▶ [A FAZER]
1. Segundo o texto sobre Danilo Santos de Miranda, em que bairro fica a sede administrativa do Sesc?
2. No texto sobre Danilo Santos de Miranda, reescreva o trecho que vai de "Nas palavras de" até "pontuou a encenadora.", trocando "reverência" por "respeito".
3. Prossiga com o texto sobre Danilo Santos de Miranda a partir da última frase apresentada.

▶ [TRECHO DO DOCUMENTO]
- - -

É o respeito ao outro que permeia, também, as lembranças daqueles que compartilhavam a rotina de trabalho com Miranda na sede administrativa do Sesc, no bairro do Belenzinho, na zona Leste da capital paulista. Em entrevista ao Guia brasileiro de produção cultural, publicado pelas Edições Sesc São Paulo em 2022, Danilo Santos de Miranda refletiu sobre os valores que norteavam sua atuação pública – e que eram, também, a tradução de seu modo de transitar no mundo.

“Os bens materiais sozinhos não fazem a felicidade de ninguém, embora grande parte, senão a maioria da humanidade, imagine que seja assim. Parece que o caráter humanizador da sociedade ficou relegado, mas o que nos torna humanos de fato, o que nos torna diferentes dos outros seres que habitam este planeta, é a cultura, a arte, o conhecimento e a capacidade de, através da análise e percepção das coisas, transformar a realidade e, assim, tornar a vida das pessoas melhor”, disse Miranda.

Aplaudir e agradecer

Nas palavras de despedida dos amigos da classe artística, com a qual Miranda andou sempre lado a lado, o tom é de reverência e gratidão. Inúmeras expressões de afeto vieram na hora da partida – de perto e de longe. “Mas e o Danilo, e nós? Como faremos sem seu olhar? A particularidade daquele olhar, isso perdemos para sempre, o que é muito grave. E a qualidade do abraço? Abraço que dava suporte às nossas angústias perenes”, escreveu a atriz e diretora teatral Bia Lessa, em homenagem publicada no jornal Folha de S. Paulo. Em sua visão, Miranda “moveu o mundo com serenidade e sem armas de fogo”. pontuou a encenadora.

Ariane Mnouchkine foi outro grande nome das artes cênicas que lamentou a ausência de Miranda. Para a intelectual francesa, fundadora e diretora, desde 1964, do Théâtre du Soleil, a ausência de Danilo é uma perda enorme. “É como uma arvore imensa que acabou de ser arrancada e que deixa uma cratera escancarada na nossa floresta. A floresta dos artistas, dos educadores, dos trabalhadores sociais, de todos aqueles que sob seu estandarte trabalhavam a fazer recuar as ignorâncias, as patologias, os racismos, os obscurantismos e a fazer crescer os sentimentos humanos”, escreveu Mnouchkine em depoimento de despedida ao amigo.

Já a cantora e compositora Maria Bethânia definiu Miranda como “um dos maiores incentivadores, se não o maior, da arte brasileira e da cultura nacional”. “Chora o Teatro, chora a Música, chora a Arte brasileira. Todas as reverências a esse grande homem. Todas as palmas para essa figura ímpar na cultura deste país”, registrou a artista em seu perfil no Instagram. O antropólogo e filósofo francês Edgar Morin, com quem compartilhava a busca pela construção de uma política de civilização capaz de renovar o humanismo, também manifestou o afeto pelo amigo de longa data. Por intermédio da socióloga Sabah Abouessalam-Morin, sua esposa, o francês expressou a profunda gratidão pela influência de Miranda na difusão de sua obra no Brasil.

- - -

▶ [CONTEÚDO DO CONJUNTO]

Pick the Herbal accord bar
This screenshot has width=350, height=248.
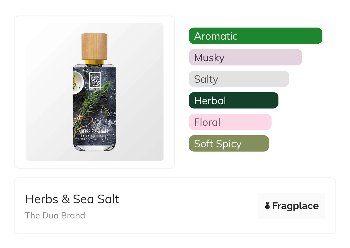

- - -

▶ [RESPOSTAS POR TAREFA]
1. No bairro do Belenzinho, na zona Leste da capital paulista.

2.
Nas palavras de despedida dos amigos da classe artística, com a qual Miranda andou sempre lado a lado, o tom é de respeito e gratidão. Inúmeras expressões de afeto vieram na hora da partida – de perto e de longe. “Mas e o Danilo, e nós? Como faremos sem seu olhar? A particularidade daquele olhar, isso perdemos para sempre, o que é muito grave. E a qualidade do abraço? Abraço que dava suporte às nossas angústias perenes”, escreveu a atriz e diretora teatral Bia Lessa, em homenagem publicada no jornal Folha de S. Paulo. Em sua visão, Miranda “moveu o mundo com serenidade e sem armas de fogo”. pontuou a encenadora.

3.
Em editorial, o jornal O Estado de S. Paulo sintetizou o papel de Miranda na estruturação de espaços plurais para a ação cultural – e como mantenedor sério de um patrimônio que ficará para sempre. “Ele teve a sensibilidade e a inteligência de perceber, desde muito cedo, que a construção de um país democrático, justo e desenvolvido está umbilicalmente ligada ao desenvolvimento individual de seus cidadãos por meio da educação e da cultura. Muito mais do que somente centros culturais, Danilo expandiu as unidades do Sesc São Paulo como verdadeiros centros cívicos, espaços de cidadania e de convivência, nos quais os paulistas puderam encontrar de tudo, com a mais alta qualidade, para adquirir conhecimento, fruir a arte em suas múltiplas manifestações e se capacitar cada vez mais para a vida em sociedade”.

Pai de Talita (à esquerda) e Camila Miranda (abaixo), casado com a assistente social Cleo Regina (à direita). Foto: Matheus José Maria

Ao lado do rei do futebol Pelé, no Sesc Pompeia, no lançamento do Dia do Desafio, em 1995. Foto: Acervo Sesc Memórias

Olhar além

Pai de Camila e Talita Miranda, casado com a assistente social Cleo Regina e avô de quatro netos, Danilo Santos de Miranda recebeu diversos reconhecimentos e honrarias em sua jornada, enquanto figura pública – a exemplo da medalha de Ordem do Mérito Cultural, do governo brasileiro, e a Ordem do Infante Dom Henrique, condecoração da presidência de Portugal. Para Talita Miranda, entretanto, a percepção da dimensão do trabalho do pai ficou evidente somente em 2003, na comemoração dos 60 anos do gestor. Na ocasião, retornando ao Brasil depois de anos vivendo nos Estados Unidos, ela se surpreendeu com a quantidade de amigos na solenidade – seja pelos nomes famosos, como do músico Paulo Moura (1932-2010) e da atriz Eva Wilma (1933-2021), seja pelos inúmeros colegas de trabalho que abraçavam seu pai.

“O sociólogo, o pensador e o humanista são inerentes ao pai; ele não foi outra figura dentro de casa. Vejo meu pai como uma árvore, que criou raízes profundas e que, agora, está se ramificando”, descreve Talita. Ao celebrar oito décadas de vida, em abril deste ano, Miranda disse, em entrevista à Revista E: “Eu, pessoalmente, tenho o privilégio e a responsabilidade de atuar no nível pessoal e de colaborar no nível institucional para, quem sabe, alcançarmos um futuro menos desigual”. De valores bem definidos, e ético, transmitiu às filhas fundamentos nos quais o humano se sobrepunha ao material.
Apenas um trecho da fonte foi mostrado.